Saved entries
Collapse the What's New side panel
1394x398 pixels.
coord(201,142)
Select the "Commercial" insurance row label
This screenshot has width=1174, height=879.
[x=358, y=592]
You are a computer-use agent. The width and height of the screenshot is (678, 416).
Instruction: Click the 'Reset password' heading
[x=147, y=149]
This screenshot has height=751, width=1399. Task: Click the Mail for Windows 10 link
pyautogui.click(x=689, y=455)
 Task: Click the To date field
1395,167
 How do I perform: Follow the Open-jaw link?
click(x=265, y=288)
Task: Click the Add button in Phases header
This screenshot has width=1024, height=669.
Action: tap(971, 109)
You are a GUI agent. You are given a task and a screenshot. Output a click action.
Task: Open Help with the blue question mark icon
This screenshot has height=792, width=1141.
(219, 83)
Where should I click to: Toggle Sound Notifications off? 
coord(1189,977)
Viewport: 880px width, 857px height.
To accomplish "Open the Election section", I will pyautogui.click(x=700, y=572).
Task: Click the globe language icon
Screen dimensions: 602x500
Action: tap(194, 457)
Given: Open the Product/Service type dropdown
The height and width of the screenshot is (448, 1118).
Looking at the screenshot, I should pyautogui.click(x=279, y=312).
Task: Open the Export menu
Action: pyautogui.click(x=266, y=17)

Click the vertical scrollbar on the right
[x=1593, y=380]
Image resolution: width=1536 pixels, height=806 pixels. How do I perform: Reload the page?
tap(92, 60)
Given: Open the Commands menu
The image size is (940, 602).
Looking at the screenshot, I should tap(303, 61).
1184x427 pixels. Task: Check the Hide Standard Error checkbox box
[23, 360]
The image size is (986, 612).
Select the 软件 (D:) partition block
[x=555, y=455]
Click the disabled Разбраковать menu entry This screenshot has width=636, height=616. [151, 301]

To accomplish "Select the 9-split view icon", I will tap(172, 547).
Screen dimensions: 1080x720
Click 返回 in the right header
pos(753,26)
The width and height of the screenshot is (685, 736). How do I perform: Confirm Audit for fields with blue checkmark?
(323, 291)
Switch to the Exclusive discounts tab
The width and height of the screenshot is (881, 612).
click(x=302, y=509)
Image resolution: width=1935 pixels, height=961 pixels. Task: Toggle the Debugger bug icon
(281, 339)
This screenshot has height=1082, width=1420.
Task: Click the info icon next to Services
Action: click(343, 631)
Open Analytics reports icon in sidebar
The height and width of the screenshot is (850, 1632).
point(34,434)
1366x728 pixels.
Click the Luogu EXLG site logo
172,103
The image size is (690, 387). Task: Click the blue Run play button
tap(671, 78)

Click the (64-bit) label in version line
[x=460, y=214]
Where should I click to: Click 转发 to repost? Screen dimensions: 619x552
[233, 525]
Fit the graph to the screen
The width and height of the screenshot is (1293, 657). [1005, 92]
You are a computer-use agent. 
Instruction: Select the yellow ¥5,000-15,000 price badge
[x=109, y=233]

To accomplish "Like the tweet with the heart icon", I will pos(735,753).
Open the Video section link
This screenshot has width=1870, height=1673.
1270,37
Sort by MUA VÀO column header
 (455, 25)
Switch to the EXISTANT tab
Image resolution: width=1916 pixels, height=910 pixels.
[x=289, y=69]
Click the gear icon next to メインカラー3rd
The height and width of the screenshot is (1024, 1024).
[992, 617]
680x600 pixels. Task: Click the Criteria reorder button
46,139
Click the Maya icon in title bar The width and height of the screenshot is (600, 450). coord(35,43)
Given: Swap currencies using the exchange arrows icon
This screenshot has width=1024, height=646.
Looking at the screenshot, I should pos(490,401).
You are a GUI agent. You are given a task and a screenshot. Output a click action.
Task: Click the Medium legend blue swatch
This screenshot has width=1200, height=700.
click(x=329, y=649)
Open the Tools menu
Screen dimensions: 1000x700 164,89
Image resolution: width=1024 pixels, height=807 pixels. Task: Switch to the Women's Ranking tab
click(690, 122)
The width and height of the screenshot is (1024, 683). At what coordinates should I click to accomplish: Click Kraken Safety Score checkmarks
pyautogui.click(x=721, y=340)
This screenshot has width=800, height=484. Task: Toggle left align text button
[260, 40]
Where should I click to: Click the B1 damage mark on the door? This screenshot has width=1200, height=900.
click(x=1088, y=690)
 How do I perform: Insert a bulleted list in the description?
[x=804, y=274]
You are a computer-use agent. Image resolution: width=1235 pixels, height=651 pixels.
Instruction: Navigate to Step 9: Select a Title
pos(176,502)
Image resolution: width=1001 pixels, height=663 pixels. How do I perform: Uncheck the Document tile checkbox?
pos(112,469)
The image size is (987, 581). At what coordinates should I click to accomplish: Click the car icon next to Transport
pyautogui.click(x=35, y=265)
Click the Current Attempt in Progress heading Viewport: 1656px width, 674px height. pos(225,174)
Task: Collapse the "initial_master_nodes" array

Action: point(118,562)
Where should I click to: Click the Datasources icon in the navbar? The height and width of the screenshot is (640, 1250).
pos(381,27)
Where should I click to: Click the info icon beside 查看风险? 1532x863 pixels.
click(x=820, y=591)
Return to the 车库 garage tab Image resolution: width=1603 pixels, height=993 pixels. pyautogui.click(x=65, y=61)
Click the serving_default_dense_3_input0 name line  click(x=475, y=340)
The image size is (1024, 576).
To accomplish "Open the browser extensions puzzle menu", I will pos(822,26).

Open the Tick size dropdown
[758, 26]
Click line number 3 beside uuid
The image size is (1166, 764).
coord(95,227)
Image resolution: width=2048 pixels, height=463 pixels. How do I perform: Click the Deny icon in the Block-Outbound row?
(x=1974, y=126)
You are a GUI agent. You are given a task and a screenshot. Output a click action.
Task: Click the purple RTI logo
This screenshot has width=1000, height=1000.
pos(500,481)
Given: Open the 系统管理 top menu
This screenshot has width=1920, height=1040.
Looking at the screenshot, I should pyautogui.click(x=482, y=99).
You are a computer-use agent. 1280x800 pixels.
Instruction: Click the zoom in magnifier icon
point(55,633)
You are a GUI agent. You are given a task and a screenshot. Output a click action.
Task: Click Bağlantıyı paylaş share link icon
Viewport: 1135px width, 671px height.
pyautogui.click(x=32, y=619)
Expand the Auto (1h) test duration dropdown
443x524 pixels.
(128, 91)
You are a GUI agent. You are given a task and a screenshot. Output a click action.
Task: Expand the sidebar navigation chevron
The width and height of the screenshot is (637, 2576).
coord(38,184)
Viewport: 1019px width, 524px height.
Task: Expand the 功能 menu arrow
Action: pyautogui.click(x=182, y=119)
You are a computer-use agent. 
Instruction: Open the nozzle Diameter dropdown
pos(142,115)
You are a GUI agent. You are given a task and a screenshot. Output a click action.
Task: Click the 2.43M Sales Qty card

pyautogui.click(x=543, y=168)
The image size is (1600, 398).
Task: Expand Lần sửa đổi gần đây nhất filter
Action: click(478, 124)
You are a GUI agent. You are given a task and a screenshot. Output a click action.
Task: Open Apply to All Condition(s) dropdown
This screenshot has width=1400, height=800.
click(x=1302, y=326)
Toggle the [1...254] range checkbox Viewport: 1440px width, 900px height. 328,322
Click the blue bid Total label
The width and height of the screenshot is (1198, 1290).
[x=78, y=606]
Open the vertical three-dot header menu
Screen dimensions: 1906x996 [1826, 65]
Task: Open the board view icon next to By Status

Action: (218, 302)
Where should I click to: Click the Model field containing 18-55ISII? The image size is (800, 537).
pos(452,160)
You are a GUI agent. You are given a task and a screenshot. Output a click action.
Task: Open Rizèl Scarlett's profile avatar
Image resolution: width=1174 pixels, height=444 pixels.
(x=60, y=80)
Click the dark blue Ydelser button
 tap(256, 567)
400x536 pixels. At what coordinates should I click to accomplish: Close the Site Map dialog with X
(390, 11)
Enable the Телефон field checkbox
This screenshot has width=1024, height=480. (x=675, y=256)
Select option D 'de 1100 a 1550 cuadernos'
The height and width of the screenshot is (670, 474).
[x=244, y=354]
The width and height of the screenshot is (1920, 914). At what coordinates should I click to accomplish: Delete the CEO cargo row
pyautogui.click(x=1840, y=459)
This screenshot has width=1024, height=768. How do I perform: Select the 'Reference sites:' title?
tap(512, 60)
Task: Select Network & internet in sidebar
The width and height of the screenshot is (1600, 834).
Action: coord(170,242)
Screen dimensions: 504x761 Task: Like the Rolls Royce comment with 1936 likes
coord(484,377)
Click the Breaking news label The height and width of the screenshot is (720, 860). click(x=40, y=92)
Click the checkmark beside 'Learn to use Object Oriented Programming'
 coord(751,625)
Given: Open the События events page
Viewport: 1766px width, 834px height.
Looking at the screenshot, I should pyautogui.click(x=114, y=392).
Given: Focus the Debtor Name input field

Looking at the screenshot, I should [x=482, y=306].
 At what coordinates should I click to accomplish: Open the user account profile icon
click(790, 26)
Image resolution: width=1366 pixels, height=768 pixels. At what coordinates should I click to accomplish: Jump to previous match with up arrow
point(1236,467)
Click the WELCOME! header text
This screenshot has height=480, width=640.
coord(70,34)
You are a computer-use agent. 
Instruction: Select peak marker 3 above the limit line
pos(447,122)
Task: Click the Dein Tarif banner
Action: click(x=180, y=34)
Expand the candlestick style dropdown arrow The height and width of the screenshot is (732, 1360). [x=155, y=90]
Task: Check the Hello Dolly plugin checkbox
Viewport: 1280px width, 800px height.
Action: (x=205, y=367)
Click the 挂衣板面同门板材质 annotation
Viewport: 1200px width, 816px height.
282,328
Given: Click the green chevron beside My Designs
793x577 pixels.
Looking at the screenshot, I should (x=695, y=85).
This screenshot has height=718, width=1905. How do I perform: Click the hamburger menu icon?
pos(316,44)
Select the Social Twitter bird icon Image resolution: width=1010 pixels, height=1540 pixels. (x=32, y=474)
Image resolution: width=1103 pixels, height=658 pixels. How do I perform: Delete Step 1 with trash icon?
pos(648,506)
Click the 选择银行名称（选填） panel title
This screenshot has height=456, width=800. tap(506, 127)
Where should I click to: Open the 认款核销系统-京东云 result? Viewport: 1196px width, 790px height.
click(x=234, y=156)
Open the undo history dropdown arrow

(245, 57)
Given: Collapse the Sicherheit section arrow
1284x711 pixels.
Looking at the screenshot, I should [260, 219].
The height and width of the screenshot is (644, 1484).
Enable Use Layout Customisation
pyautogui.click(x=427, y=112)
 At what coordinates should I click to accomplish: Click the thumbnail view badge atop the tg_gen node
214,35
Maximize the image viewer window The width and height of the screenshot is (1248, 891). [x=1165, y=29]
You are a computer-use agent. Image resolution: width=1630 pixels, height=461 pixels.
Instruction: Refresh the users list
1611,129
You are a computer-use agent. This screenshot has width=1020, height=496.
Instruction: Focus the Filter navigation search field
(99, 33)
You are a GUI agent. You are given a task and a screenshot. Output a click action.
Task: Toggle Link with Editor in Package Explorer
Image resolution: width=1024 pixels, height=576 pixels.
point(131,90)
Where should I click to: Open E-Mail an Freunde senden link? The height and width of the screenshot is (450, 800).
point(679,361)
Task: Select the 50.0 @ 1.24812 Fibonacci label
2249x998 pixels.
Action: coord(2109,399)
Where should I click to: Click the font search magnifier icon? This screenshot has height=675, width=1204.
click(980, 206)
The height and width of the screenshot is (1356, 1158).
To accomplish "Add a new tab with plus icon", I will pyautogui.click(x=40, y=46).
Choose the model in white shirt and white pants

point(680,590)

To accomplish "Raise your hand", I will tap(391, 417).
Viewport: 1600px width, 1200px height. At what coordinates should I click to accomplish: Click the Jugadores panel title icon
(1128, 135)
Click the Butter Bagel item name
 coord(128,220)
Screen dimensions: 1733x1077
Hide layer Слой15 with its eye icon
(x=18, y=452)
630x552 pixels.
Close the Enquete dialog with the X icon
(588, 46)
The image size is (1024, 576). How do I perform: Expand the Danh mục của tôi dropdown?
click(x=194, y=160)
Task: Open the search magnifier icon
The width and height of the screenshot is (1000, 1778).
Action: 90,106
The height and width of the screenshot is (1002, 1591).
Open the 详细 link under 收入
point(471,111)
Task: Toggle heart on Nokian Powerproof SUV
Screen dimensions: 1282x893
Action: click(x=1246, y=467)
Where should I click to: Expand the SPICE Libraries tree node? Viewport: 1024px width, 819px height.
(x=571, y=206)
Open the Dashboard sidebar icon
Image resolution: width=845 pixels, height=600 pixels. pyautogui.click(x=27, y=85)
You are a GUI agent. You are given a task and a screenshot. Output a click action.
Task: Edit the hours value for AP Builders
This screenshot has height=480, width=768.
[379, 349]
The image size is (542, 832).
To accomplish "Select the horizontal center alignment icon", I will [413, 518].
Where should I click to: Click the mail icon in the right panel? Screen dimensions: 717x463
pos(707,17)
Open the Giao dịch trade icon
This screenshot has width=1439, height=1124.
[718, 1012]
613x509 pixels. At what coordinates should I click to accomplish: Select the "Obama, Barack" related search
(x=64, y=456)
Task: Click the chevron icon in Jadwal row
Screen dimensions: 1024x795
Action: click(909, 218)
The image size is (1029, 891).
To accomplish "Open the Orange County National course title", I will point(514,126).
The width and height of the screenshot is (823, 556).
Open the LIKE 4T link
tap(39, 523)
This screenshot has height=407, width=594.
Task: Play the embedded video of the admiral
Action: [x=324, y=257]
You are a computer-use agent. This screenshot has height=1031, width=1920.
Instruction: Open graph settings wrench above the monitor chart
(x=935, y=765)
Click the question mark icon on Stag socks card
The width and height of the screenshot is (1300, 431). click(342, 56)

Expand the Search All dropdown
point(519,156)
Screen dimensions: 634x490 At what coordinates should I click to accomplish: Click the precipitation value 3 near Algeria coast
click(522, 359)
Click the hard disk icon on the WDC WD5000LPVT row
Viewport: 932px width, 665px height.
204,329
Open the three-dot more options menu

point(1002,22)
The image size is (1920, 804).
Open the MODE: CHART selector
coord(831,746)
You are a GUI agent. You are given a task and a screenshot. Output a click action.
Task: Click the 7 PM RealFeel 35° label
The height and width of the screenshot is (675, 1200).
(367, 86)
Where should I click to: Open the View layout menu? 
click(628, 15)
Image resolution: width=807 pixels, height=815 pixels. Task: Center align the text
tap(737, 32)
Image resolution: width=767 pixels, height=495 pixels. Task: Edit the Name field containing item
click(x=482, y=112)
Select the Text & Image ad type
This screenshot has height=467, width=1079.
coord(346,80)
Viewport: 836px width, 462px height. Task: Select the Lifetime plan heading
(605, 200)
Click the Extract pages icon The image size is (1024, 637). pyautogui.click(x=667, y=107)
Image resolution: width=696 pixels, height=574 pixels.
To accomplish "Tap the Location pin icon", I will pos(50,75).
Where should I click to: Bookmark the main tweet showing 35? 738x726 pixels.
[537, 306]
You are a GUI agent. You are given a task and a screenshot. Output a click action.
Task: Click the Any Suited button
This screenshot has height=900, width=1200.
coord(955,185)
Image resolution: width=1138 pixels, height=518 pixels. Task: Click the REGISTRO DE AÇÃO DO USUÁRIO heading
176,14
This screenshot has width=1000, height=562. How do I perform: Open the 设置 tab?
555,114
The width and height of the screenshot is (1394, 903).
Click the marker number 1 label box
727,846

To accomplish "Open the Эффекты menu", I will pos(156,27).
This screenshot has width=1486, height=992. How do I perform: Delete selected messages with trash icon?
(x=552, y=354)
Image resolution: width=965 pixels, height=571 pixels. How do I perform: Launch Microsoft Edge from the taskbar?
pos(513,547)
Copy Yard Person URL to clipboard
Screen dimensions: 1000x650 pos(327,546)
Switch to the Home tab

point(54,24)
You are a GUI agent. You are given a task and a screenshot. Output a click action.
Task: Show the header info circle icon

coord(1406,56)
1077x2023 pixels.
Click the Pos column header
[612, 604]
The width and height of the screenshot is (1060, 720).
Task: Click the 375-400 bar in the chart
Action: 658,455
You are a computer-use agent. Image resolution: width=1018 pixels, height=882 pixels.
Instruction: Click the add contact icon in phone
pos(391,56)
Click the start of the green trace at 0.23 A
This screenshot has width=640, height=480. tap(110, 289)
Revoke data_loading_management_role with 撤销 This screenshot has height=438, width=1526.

▶ What you should do
Out of the data above, transcribe exactly and only the lines starting with the line that has "Enable Use Layout Customisation" and going on through the line that has "Task: Select the 50.0", both included.

▶ Result
Enable Use Layout Customisation
pyautogui.click(x=427, y=112)
 At what coordinates should I click to accomplish: Click the thumbnail view badge atop the tg_gen node
214,35
Maximize the image viewer window The width and height of the screenshot is (1248, 891). [x=1165, y=29]
You are a computer-use agent. Image resolution: width=1630 pixels, height=461 pixels.
Instruction: Refresh the users list
1611,129
You are a computer-use agent. This screenshot has width=1020, height=496.
Instruction: Focus the Filter navigation search field
(99, 33)
You are a GUI agent. You are given a task and a screenshot. Output a click action.
Task: Toggle Link with Editor in Package Explorer
Image resolution: width=1024 pixels, height=576 pixels.
point(131,90)
Where should I click to: Open E-Mail an Freunde senden link? The height and width of the screenshot is (450, 800).
point(679,361)
Task: Select the 50.0 @ 1.24812 Fibonacci label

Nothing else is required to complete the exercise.